§ **What you are asked to do**: Write down the lines exactly as they appear, from the one that contains "Click the open project toolbar icon" through the final line of the records, so that both ends are kept and no pictures come along.

[Records from a data collection]
= = = =

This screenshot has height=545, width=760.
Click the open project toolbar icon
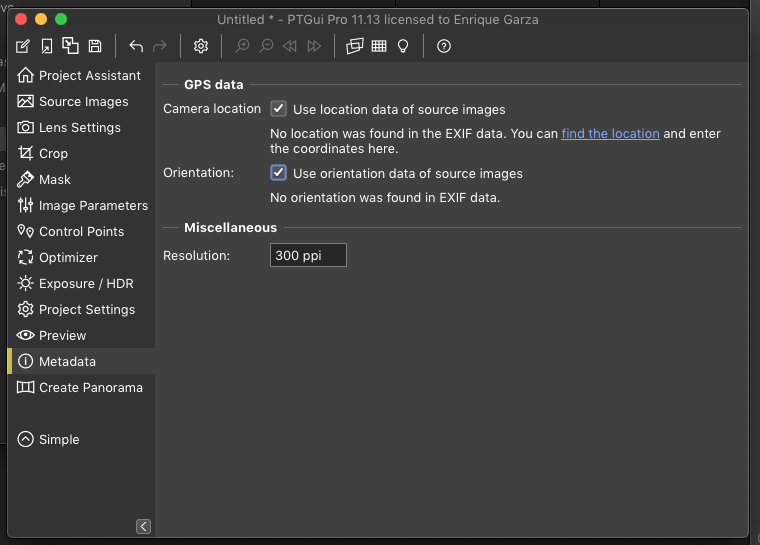(x=47, y=46)

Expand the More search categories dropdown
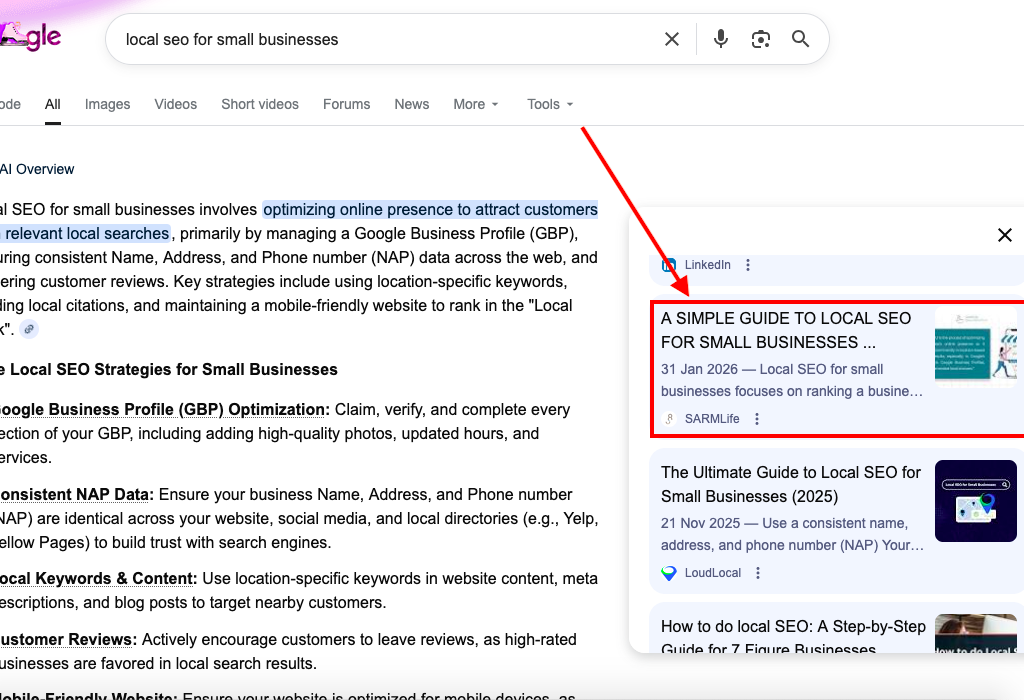point(475,104)
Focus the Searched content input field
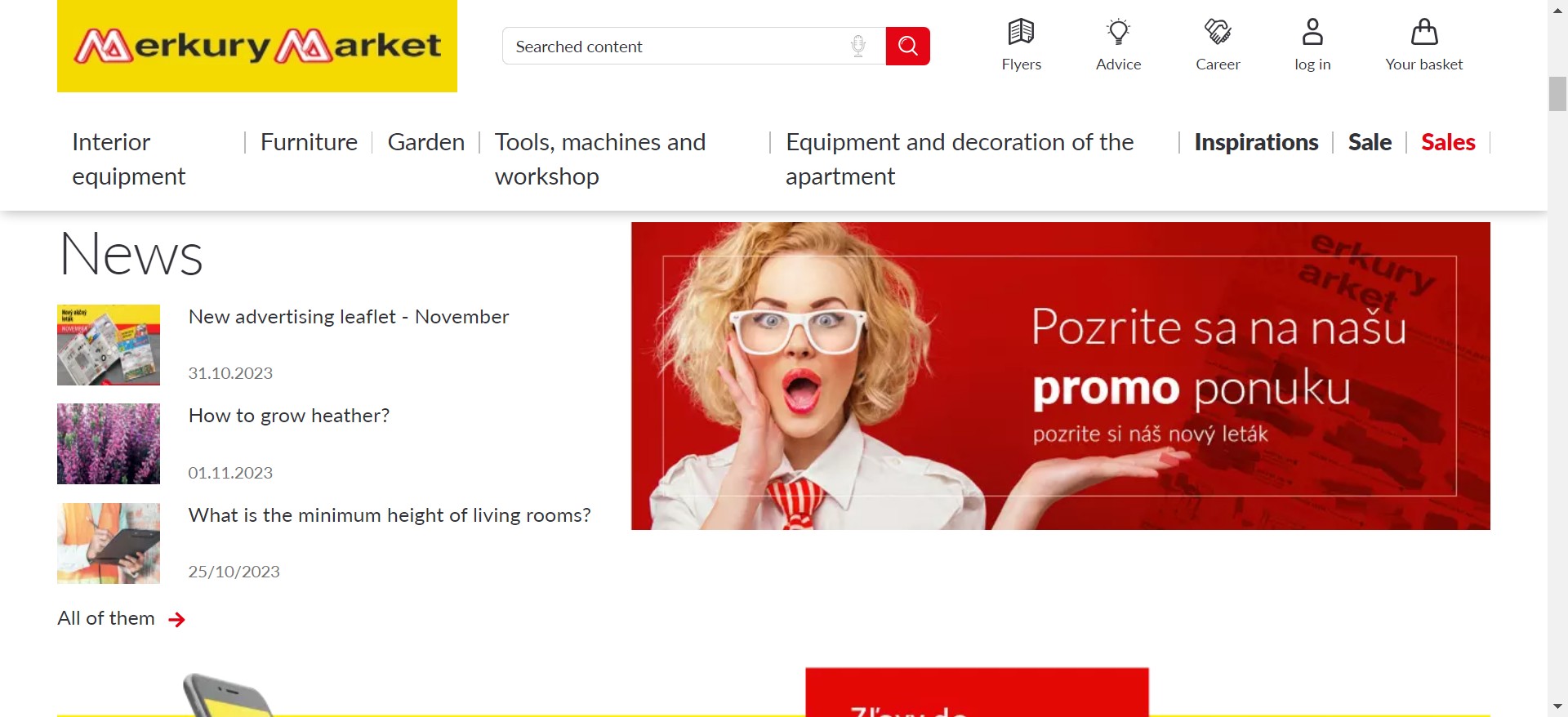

= = = =

§ **Response area**:
Click the open project toolbar icon
(x=47, y=46)

Expand the More search categories dropdown
point(475,104)
Focus the Searched content input field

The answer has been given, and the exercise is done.